Standardized testing has been hailed as the solution to many school performance troubles, and condemned by others as the very cause of them. To measure the capability of the students via any assessment tool, most importantly, we need to know are we measuring the right thing the right way.
People argue that the use of an objective instrument is necessary to measure performance. Because of this concept, standardized testing sounds very appealing to instructors because it measures students by a common yardstick and helps in identifying where problems lie.
Basically, an objective assessment is defined as an assessment that is not dependent on subjective factors like different values, opinions and beliefs of individuals. Different people will inevitably have different views and opinions about ethical principles and politics, even about mundane things like the best the movie and the quality of meals. It is a very troubling fact that nowadays we are teaching our children something that is not applicable in real life.
Obliviously, it is easier to agree on whether a comma has been used correctly than on whether an essay is written articulately or it represents clear thinking. The point of this debate is that this quest for objectivity may lead instructors to measure students on the basis of a criterion that is not suitable.

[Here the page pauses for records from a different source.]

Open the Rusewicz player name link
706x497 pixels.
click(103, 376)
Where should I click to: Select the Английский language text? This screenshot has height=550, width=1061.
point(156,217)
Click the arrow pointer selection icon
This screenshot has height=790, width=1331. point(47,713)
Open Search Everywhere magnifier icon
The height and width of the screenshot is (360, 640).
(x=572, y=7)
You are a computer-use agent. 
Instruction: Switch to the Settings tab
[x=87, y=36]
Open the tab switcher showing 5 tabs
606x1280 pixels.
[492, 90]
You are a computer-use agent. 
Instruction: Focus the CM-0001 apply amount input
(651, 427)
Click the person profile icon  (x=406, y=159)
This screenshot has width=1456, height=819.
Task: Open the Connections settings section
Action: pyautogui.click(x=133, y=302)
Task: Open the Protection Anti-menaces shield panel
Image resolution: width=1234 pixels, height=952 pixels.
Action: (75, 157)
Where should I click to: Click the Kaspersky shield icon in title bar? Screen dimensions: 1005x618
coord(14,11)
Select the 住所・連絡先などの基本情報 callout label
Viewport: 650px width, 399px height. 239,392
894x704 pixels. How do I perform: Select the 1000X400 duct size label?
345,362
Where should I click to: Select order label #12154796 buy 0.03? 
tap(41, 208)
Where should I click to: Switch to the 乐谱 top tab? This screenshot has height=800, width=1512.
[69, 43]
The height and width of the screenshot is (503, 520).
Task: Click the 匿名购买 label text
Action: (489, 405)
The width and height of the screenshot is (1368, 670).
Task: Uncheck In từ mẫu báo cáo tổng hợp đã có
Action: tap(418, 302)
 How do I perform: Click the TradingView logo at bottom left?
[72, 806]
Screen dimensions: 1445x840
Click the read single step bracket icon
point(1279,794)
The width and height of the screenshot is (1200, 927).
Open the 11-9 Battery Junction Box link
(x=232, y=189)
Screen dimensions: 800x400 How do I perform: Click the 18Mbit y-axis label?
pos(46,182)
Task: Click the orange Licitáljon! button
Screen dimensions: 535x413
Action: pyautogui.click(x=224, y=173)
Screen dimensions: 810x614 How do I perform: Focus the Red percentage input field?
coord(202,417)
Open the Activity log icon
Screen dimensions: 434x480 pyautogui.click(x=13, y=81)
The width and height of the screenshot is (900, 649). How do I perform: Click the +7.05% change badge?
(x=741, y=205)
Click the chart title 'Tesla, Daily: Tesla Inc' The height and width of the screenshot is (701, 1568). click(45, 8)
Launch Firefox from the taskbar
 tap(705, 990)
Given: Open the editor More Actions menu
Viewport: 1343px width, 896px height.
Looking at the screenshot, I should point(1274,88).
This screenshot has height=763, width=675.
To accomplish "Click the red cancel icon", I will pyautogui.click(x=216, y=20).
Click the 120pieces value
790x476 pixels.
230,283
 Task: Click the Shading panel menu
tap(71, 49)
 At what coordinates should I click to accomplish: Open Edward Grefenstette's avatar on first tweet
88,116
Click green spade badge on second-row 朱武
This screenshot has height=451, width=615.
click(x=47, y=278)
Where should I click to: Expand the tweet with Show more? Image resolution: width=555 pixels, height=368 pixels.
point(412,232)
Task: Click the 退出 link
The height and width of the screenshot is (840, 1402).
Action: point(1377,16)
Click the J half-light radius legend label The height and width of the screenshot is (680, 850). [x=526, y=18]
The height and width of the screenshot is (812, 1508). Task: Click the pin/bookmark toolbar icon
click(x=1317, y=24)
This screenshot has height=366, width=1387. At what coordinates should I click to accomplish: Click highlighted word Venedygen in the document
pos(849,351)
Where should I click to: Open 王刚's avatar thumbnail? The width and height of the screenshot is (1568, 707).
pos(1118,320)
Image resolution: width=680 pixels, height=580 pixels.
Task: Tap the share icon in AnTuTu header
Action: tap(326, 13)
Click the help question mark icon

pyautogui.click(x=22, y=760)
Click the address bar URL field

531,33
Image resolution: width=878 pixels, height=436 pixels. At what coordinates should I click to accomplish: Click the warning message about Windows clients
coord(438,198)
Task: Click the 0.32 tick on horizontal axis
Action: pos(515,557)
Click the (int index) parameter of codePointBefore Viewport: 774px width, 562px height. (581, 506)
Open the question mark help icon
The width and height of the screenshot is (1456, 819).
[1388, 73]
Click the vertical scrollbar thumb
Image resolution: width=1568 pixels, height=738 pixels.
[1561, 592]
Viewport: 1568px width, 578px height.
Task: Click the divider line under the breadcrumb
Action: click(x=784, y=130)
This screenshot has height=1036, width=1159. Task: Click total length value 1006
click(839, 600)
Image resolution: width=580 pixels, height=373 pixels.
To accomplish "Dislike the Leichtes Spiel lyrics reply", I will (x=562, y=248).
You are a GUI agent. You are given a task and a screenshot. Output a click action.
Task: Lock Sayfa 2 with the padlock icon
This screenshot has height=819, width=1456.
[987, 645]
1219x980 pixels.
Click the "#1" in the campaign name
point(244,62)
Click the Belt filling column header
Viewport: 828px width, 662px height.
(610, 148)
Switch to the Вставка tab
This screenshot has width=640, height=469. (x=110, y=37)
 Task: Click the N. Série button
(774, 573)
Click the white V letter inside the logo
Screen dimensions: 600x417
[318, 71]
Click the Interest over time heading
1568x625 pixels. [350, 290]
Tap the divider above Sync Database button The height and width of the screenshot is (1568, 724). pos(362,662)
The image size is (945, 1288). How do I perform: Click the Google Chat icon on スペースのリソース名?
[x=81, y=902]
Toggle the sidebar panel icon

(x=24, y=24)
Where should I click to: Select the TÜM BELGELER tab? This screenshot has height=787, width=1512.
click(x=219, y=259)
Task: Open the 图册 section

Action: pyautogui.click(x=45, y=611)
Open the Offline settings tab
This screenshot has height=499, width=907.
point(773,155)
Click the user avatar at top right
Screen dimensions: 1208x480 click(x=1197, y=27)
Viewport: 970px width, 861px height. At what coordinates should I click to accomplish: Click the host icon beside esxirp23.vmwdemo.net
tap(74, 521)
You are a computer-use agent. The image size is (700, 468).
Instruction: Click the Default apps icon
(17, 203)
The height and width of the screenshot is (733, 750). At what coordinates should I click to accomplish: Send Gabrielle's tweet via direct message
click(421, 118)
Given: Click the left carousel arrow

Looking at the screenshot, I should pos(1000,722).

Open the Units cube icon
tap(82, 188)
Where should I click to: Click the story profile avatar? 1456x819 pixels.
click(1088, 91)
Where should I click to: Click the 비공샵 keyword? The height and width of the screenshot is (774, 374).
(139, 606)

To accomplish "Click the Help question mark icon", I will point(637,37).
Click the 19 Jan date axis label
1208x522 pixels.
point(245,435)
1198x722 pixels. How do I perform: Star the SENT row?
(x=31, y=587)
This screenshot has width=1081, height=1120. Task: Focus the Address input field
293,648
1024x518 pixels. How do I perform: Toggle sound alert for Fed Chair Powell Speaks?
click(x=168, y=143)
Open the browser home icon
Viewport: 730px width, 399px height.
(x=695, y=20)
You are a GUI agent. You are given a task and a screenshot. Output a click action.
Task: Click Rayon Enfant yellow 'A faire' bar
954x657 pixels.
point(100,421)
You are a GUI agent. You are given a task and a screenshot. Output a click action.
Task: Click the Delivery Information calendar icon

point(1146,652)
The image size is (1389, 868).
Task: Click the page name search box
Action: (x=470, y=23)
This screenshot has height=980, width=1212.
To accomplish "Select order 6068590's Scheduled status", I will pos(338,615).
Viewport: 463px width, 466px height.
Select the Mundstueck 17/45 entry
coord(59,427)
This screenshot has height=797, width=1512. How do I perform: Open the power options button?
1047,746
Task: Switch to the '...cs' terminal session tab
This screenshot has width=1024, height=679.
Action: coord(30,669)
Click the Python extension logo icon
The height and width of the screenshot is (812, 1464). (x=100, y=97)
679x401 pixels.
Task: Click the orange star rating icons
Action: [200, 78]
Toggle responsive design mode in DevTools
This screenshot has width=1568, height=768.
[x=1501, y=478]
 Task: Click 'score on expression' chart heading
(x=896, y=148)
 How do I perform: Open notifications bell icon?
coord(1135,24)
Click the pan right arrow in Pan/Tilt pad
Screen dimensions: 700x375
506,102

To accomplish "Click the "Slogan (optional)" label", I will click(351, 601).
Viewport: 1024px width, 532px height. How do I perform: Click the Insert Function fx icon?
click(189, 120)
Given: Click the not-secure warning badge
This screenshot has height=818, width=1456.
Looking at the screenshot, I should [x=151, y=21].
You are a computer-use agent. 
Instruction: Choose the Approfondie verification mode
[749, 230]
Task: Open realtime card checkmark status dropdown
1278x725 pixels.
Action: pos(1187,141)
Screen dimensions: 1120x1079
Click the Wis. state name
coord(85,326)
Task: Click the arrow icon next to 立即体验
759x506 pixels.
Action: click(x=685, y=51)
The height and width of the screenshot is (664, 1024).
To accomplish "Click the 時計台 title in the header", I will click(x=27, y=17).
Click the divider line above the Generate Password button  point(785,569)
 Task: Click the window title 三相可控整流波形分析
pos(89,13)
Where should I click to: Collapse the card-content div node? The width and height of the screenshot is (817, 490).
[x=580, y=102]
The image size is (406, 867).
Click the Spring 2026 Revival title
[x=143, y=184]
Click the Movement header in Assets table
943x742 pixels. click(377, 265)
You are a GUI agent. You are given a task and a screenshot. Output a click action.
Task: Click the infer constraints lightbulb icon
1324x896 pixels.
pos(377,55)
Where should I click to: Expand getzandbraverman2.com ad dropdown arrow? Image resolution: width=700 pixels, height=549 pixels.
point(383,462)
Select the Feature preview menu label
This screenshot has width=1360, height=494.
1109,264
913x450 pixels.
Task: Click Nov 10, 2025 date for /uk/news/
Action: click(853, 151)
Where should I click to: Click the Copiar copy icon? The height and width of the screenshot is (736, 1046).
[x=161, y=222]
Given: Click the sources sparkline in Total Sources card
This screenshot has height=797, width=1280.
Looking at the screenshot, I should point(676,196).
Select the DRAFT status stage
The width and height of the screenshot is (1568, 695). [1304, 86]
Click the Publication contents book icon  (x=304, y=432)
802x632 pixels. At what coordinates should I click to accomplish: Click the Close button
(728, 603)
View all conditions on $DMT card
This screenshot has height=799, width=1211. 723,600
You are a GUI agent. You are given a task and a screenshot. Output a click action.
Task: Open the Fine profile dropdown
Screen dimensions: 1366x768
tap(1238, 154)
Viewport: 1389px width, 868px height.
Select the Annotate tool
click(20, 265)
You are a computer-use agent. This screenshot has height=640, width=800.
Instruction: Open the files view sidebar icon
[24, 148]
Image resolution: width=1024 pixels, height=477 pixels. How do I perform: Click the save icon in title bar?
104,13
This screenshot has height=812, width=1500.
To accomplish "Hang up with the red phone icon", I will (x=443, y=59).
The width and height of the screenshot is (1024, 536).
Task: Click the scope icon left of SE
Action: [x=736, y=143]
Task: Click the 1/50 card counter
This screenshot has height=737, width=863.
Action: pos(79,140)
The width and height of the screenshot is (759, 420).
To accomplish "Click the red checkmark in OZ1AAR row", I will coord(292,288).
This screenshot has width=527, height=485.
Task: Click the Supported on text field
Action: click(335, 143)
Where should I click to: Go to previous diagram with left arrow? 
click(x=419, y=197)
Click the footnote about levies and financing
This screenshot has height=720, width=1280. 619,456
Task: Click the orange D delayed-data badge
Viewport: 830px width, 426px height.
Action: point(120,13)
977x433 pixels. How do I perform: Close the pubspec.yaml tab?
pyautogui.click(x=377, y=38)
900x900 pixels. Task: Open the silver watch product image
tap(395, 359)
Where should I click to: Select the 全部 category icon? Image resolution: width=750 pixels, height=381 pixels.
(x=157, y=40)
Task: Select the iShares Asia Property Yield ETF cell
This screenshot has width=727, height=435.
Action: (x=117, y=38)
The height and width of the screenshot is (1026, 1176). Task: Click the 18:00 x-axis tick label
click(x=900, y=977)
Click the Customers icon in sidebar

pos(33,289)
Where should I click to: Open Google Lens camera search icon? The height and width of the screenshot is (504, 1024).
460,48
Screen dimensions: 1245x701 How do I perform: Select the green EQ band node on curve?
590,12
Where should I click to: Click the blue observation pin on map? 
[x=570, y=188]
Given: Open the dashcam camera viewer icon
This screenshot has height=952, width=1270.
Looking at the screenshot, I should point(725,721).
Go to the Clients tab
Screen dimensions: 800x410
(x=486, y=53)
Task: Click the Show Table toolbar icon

Only for the sake of a debate, let us suppose that these assessments usually are objective. But in reality, the fact is that standardized tests are not so objective either. It is very easy to believe otherwise because a specific statistically derived figure is given to a student or school. Although, the procedure of this testing and the results are not scientific, because they are a result of the interaction of human beings which can certainly be subjective: the invisible instructor who composes the questions and the students who answer those questions.